A practical solution for the conundrum of AI and personal data

Introduction

This paper assumes that the reader has sufficient knowledge of data related problems which the world is facing due to the emergence of AI/ML. An acceptance of the need for data control particularly for personal data for AI/ML applications is also assumed. The paper provides a definitive solution for personal data protection from AI for consideration by national regulators and technology companies. The words “tech titans” is used in this article to refer to technology giants such as Google, Apple, Microsoft, Meta, Amazon, Open AI et cetera, who control the AI markets and are responsible for setting directions for AI technological progress.


The problem statement

There are multiple levels of control of data management for AI/ML applications. This categorization of data is based on data ownership. These levels of control are predicated upon data storage locations, data processing and data interchange interfaces. The classification of data consists of (from the highest level of control to the lowest) personal data, corporate data and government data, private data and public data. Corporate and Government data are at about the same level of control. Private data may be any data that is declared explicitly as ‘private’ and is not part of any of the higher levels of data.

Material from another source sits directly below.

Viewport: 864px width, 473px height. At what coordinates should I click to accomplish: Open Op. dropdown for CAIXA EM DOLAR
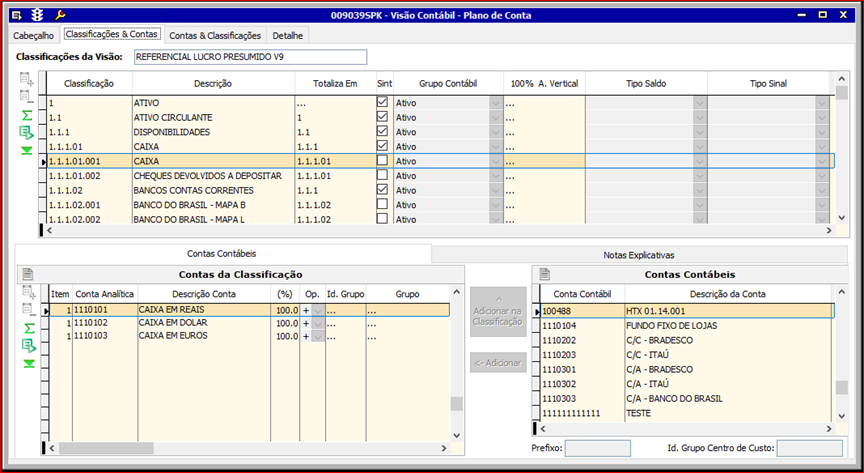[319, 323]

There are other forms of classifications of data from the Government Regulation point of view which are not relevant to this discussion. These classifications may be found in Chapter 13, Fig 1 dealing with AI and Data Management Governance Tasks.1

One alarming case of how personal data is being captured is through Active Listening2 used by social media and tech titans. They use AI to eavesdrop on our telephonic conversations to create revenue streams through marketing opportunities for themselves at the cost of capturing real-time user intentions and creating personal preferences and profiles of users without their knowledge and consent. Combine this with AI assistants being developed in every app, product, and website and the lives and psychological profiles of each human being is an open book which is being monitored instant by instant for commercial profit. AI/ML related data captured for all these purposes unbeknown to gullible users resides on the cloud servers belonging to the tech titans. People and their personal data only represent revenue generating opportunities for these companies. This open scorn, one-sided and unethical practice being inflicted on people by tech titans must stop.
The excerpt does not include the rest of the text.